Department of the Special Minister of State

Department overview
- Formed: 11 March 1983
- Preceding Department: Department of Administrative Services (II);
- Dissolved: 24 July 1987
- Superseding Department: Department of Industrial Relations (II) - for the Judicial and Statutory Officers Remuneration and Allowances Act, 1984 Department of Administrative Services (III) - for honours and symbols policy, parliamentary facilities, support for Royal Commissions, the Electoral Act and the Grants Commission Department of Industry, Technology and Commerce - for elements of the Customs Act 1901 Attorney-General's Department - for law enforcement function;
- Jurisdiction: Commonwealth of Australia
- Ministers responsible: Mick Young, Minister (1983 and 1984‑87); Kim Beazley, Minister (1983‑84);
- Department executives: John Menadue, Secretary (1983‑84); Darcy McGaurr, Secretary (1984‑87);

= Department of the Special Minister of State (1983–1987) =

Australian government department, 1983–1987

The Department of the Special Minister of State was an Australian government department that existed between March 1983 and July 1987. It was the second so-named Australian government department.

==History==
The Department was one of three new Departments established by the Hawke government in March 1983, to ensure the priorities of the Labor government could be given effect to readily following the federal election of that month.

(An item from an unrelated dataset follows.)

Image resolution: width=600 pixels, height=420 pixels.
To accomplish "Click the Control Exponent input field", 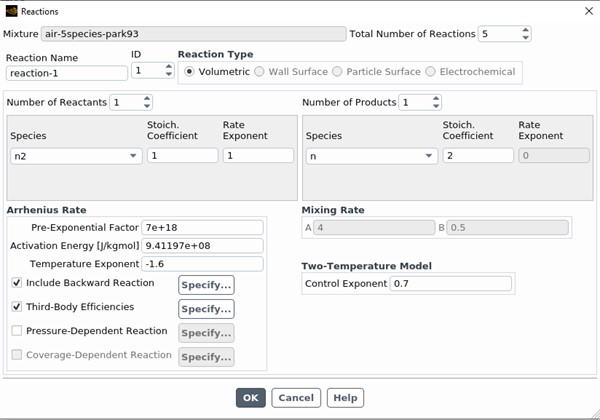I will pos(450,284).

The Department was dissolved in July 1987 as part of a large overhaul of the Public Service that reduced the number of departments from 28 to 17. Its functions were dispersed between several departments, and the department's Secretary, Darcy McGaurr, was appointed an Associate Secretary in the Department of Primary Industries and Energy.

==Scope==
Information about the department's functions and government funding allocation could be found in the Administrative Arrangements Orders, the annual Portfolio Budget Statements and in the Department's annual reports.

The functions of the Department at its creation were:
- Provision of facilities for members of the Parliament other than in Parliament House
- Information Co-ordination
- Police Affairs
- Co-ordination of protective services

==Structure==
The Department was a Commonwealth Public Service department, staffed by officials who were responsible to the Special Minister of State.